Academic highlight: Jacobi & Rozema on predicting outcomes based on interruptions at oral argument
on Dec 18, 2017 at 10:38 am
Savvy litigators can often guess the outcome of a Supreme Court case by observing the oral argument. But it might also be possible to make that kind of prediction scientifically, through empirical analysis of the justices’ interactions with the advocates and with each other. In a recent paper, Tonja Jacobi and Kyle Rozema studied oral arguments from 1960 through 2015 and found that when justices interrupt each other during oral argument, they are seven percent less likely to vote together in that case. These findings add to existing data analyzing the relationship between oral arguments and the outcome of cases. A 2009 study by Timothy R. Johnson, Ryan C. Black, Jerry Goldman and Sarah Truel found that the advocate who is asked more questions is more likely to lose the case, and Bryce J. Dietrich, Ryan D. Enos and Maya Sen were able to accurately predict many of the justices’ eventual votes in a case solely through measurement of their vocal pitch at oral argument. Taken together, these studies suggest that if we crunch all the right data, we can guess how the justices will rule months before they tell us.

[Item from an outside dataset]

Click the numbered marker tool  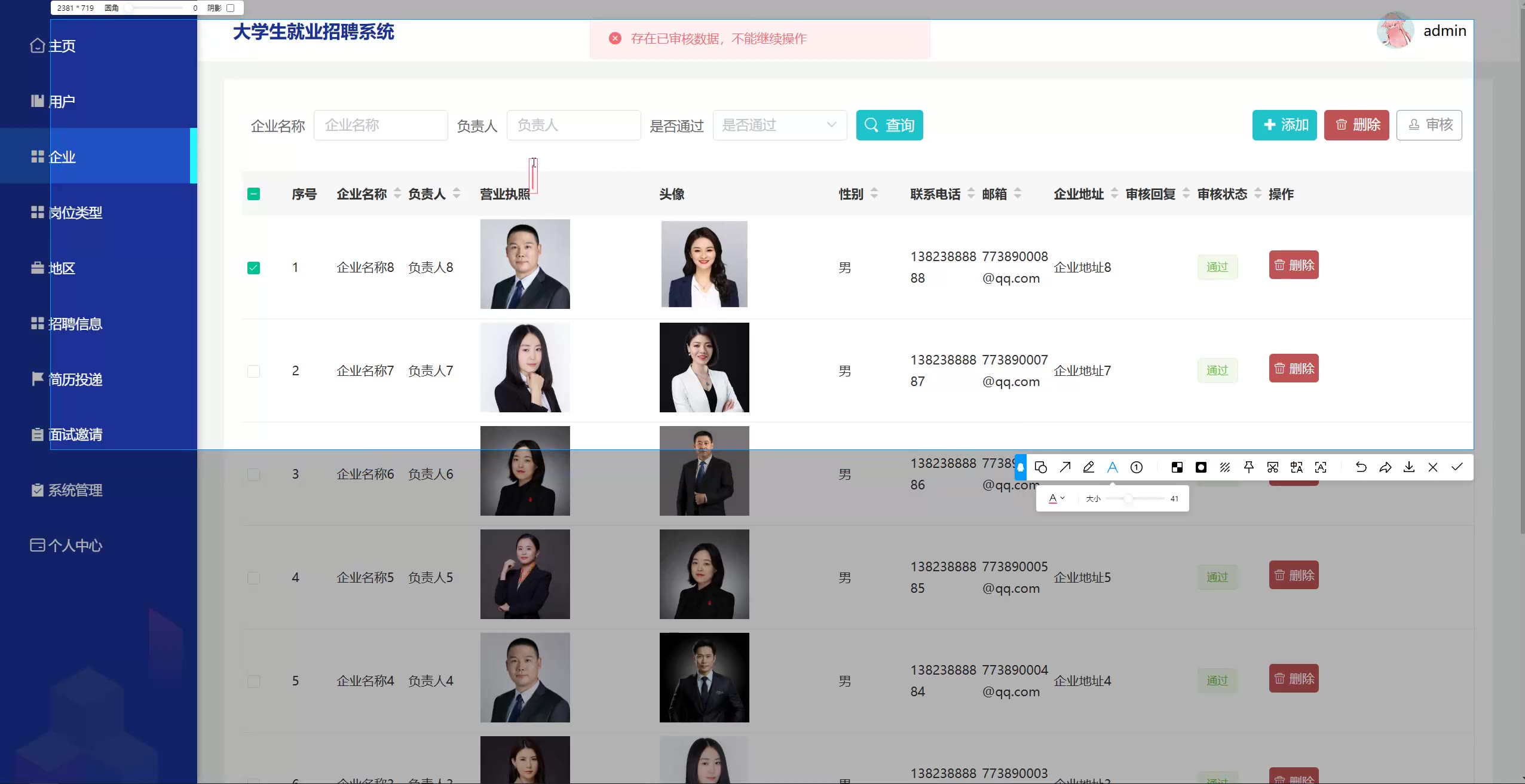(1137, 467)
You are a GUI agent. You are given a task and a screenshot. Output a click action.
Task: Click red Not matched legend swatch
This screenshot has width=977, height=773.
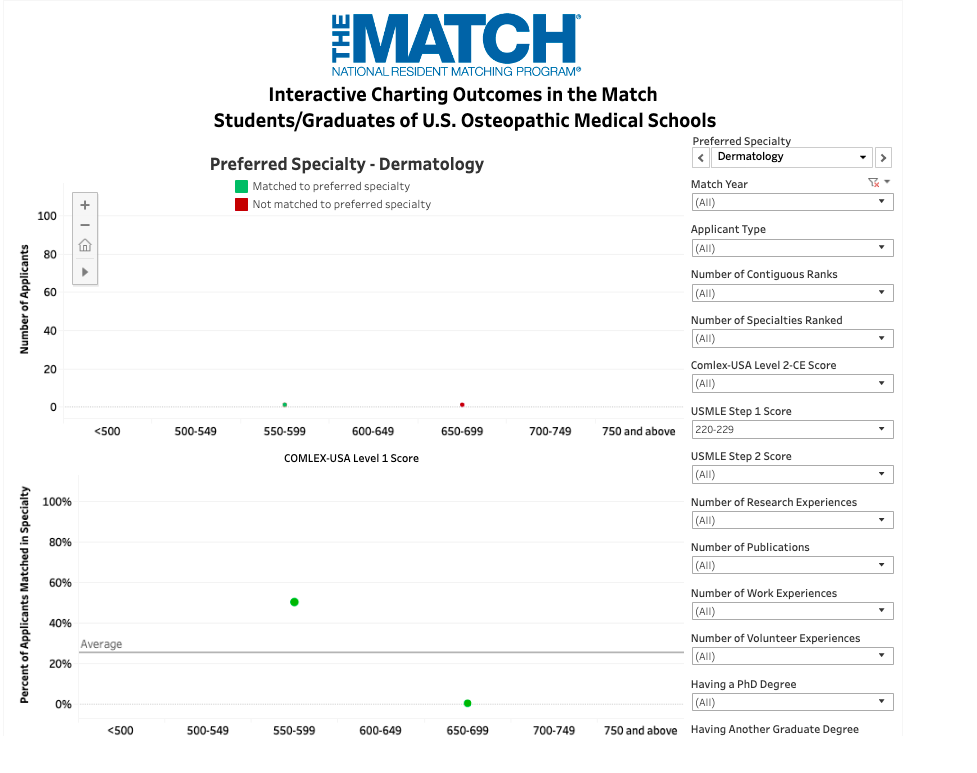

Jacobi’s earlier study of interruptions showed that female justices were more likely to be interrupted by their colleagues and the advocates than were male justices. This time, Jacobi and Rozema were interested in what interruptions tell us about how the justices will vote. They hypothesized that interruptions correlate with voting disagreements between the two justices involved. The authors realized that interruptions might signal something else — perhaps a broader conflict between two justices unrelated to a specific case, or an effort by those justices who generally speak less to get a word in edgewise. But after controlling for these and other possibilities, Jacobi and Rozema found that justices who interrupt each other are more likely to disagree on the outcome of the case.
The authors acknowledge that the data does not reveal the causal relationship between interruptions and voting agreement. The justices may disagree on a case outcome in part because of an interruption that occurred during the argument, or they may interrupt each other because they already know going into the oral argument that they disagree on the outcome of the case (though the latter explanation seems far more likely).

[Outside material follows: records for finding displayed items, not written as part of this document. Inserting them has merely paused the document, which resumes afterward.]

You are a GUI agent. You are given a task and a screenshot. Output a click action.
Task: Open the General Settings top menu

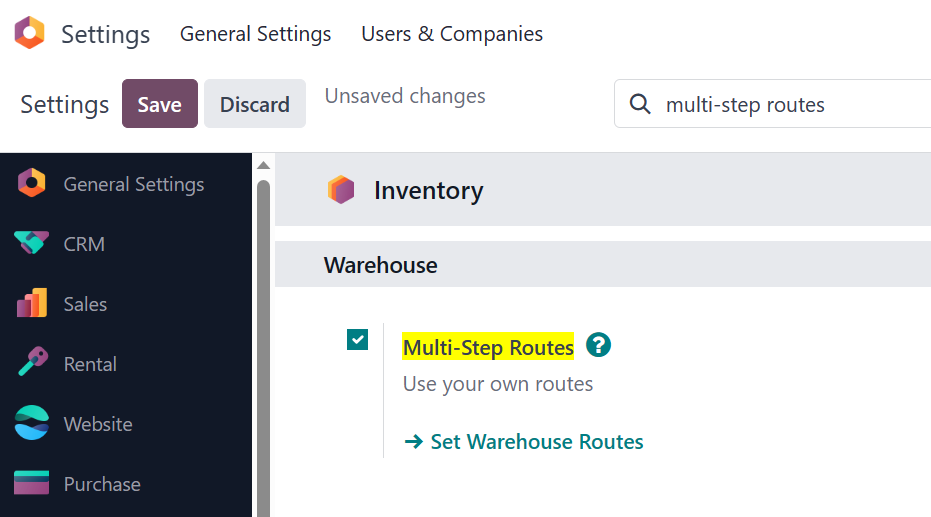255,34
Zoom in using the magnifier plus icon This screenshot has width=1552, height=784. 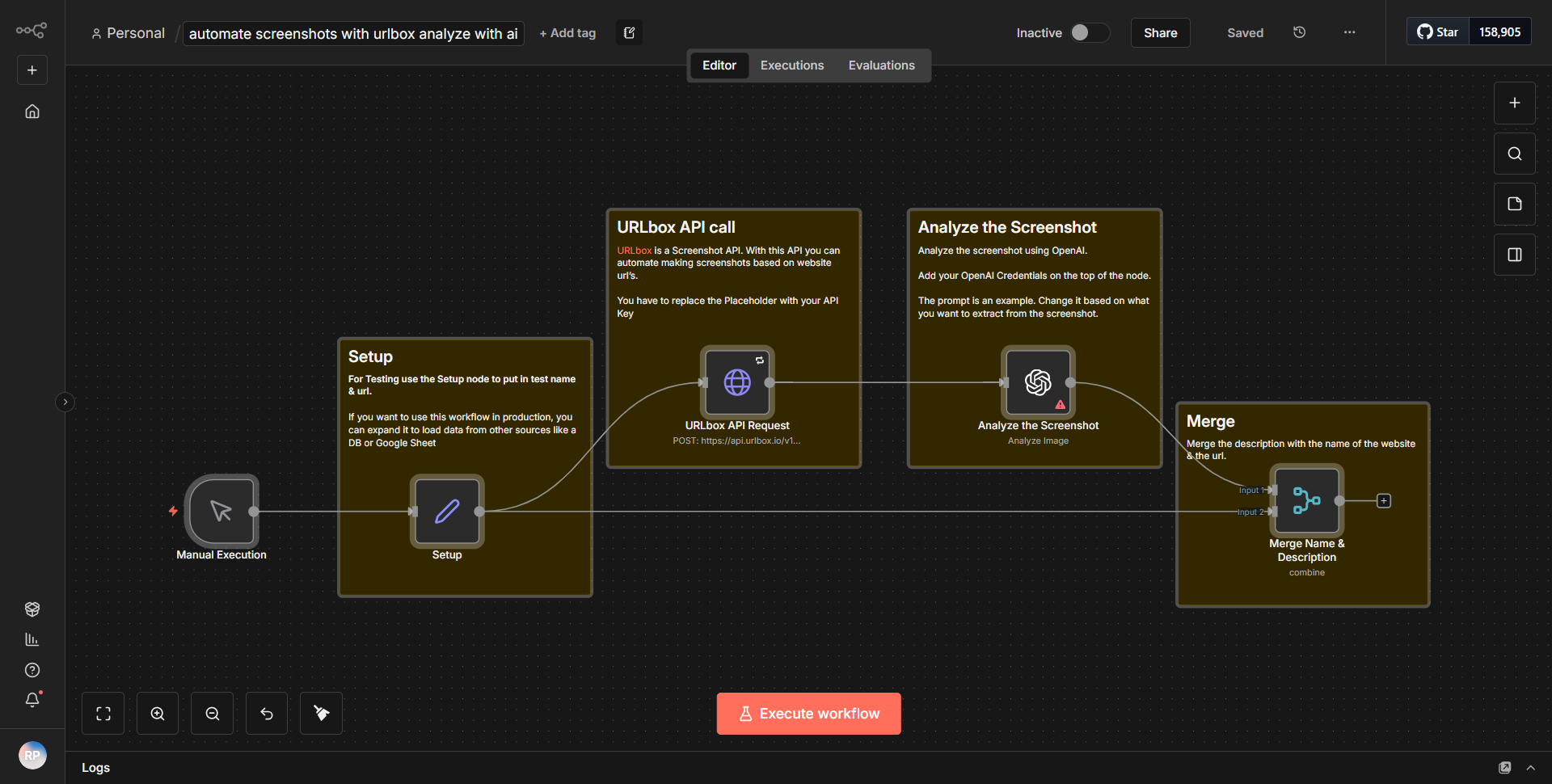157,713
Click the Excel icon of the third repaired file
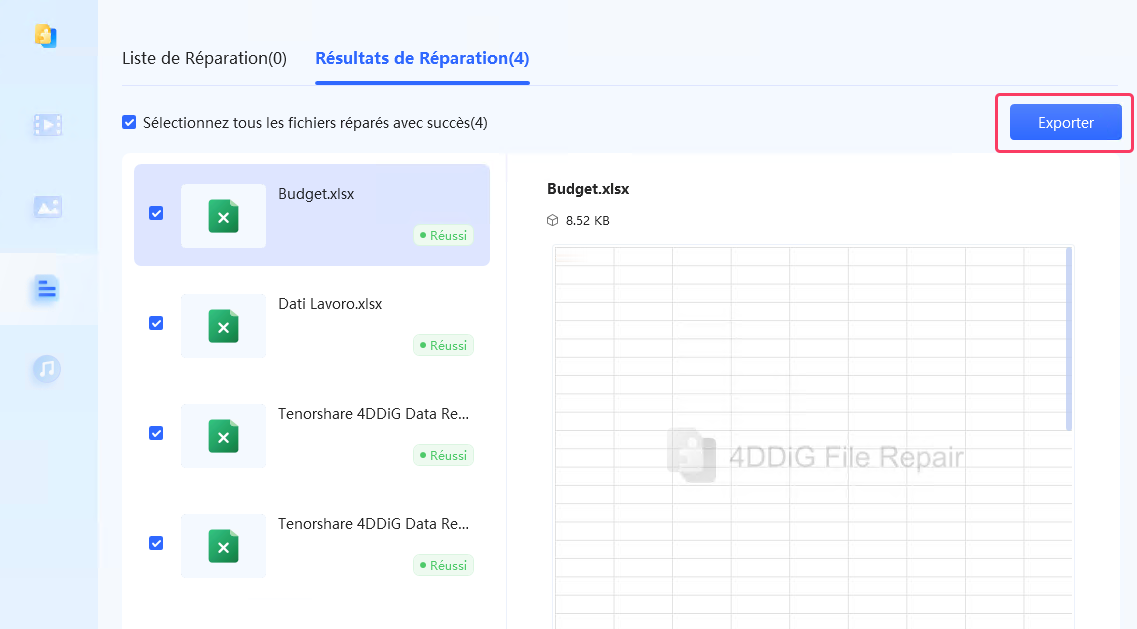 coord(223,436)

The reasons for interruptions also are unclear. The justices may be genuinely trying to persuade each other, or they may be grandstanding for the audience and the press. Or maybe none of the above. Amusingly, the authors speculate that perhaps the “interrupting Justices … simply cannot stop themselves” from jumping in before a colleague has finished her sentence, particularly in cases in which they disagree.
Jacobi and Rozema’s study is interesting for a number of reasons, but its most obvious value is in providing advance notice to the parties and the public of how the justices will vote in a given case. Today, we rely solely on sophisticated observers of oral argument to give their views about who will win. We might do better to create computer programs that can count the number of questions, identify interrupters and interruptees, and measure vocal pitch. If we input all the right data, we might find that the written opinions we wait for breathlessly every June just confirm what we already knew.